_WORK REQUIRED_
Please make an exact copy of the lines from the one holding "Tap the Wallpaper (墙纸) flower icon" through the end of the data, both ends included, with no pictures.

_MATERIAL FOR THE TASK_
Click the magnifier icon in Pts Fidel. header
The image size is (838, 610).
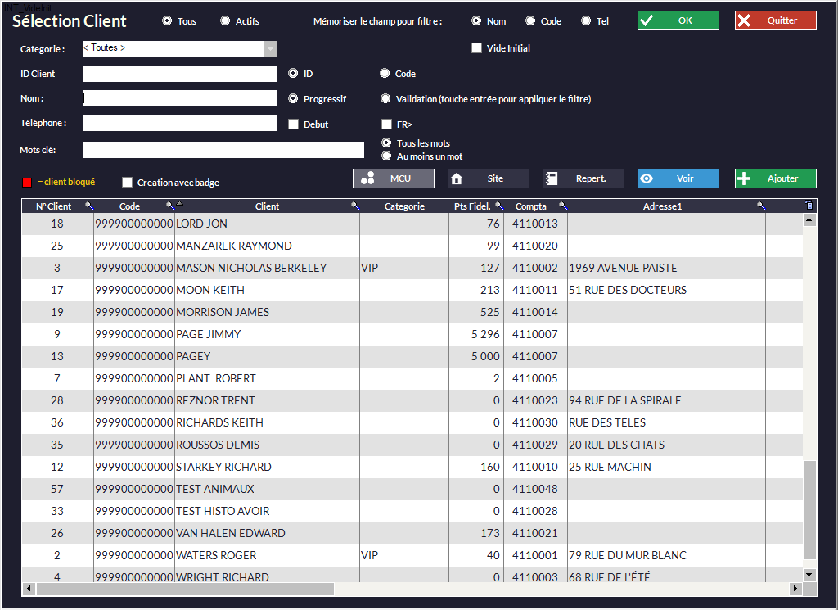pyautogui.click(x=499, y=206)
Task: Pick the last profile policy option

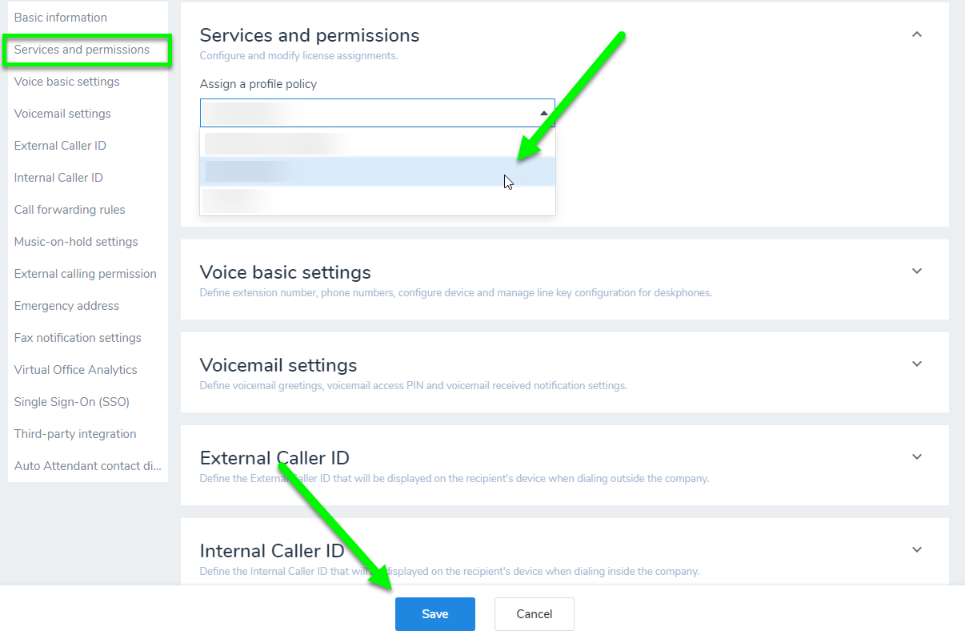Action: pyautogui.click(x=378, y=200)
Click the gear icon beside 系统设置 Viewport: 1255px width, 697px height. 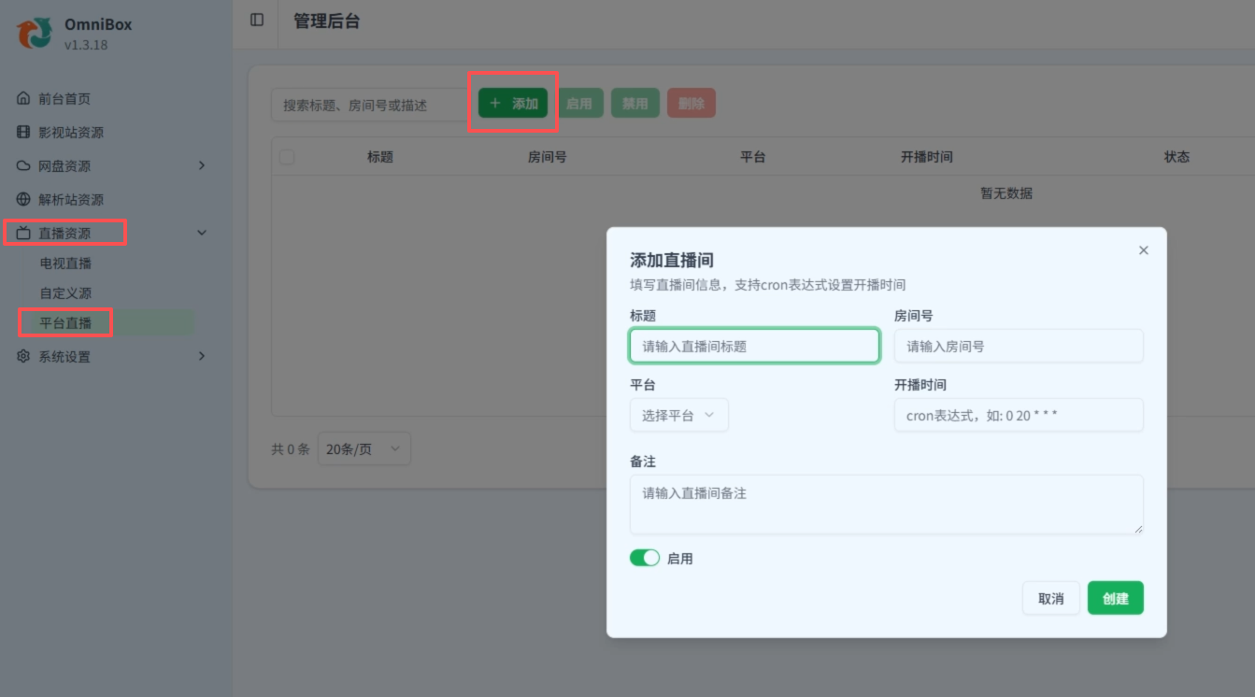(x=23, y=357)
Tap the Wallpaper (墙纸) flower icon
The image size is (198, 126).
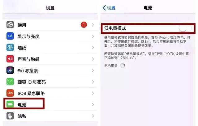point(10,48)
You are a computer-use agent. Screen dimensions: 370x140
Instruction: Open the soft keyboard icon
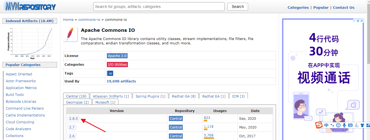point(350,125)
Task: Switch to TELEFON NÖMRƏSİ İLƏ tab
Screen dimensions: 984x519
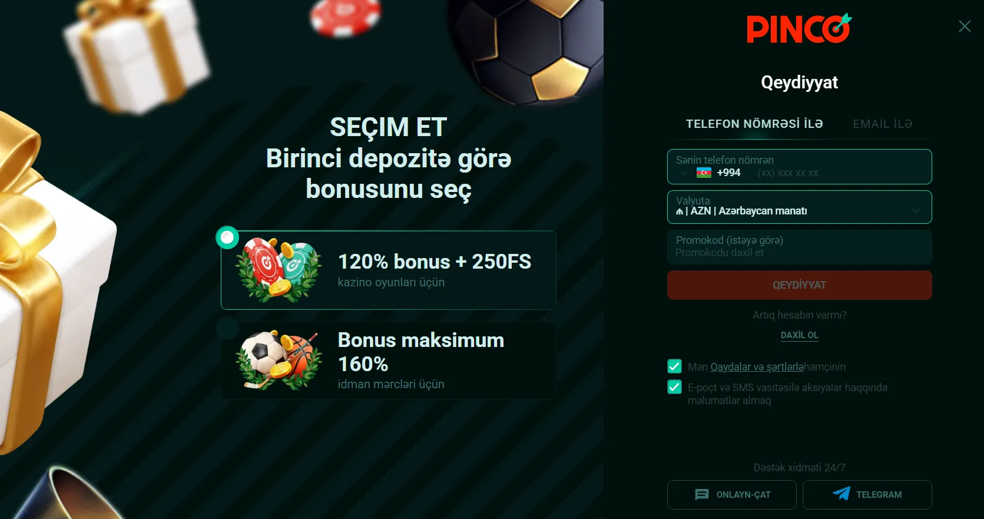Action: point(754,124)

_RESPONSE BELOW_
Tap the Wallpaper (墙纸) flower icon
The image size is (198, 126).
point(10,48)
You are a computer-use agent. Screen dimensions: 370x140
Instruction: Open the soft keyboard icon
point(350,125)
Task: Switch to TELEFON NÖMRƏSİ İLƏ tab
Screen dimensions: 984x519
Action: point(754,124)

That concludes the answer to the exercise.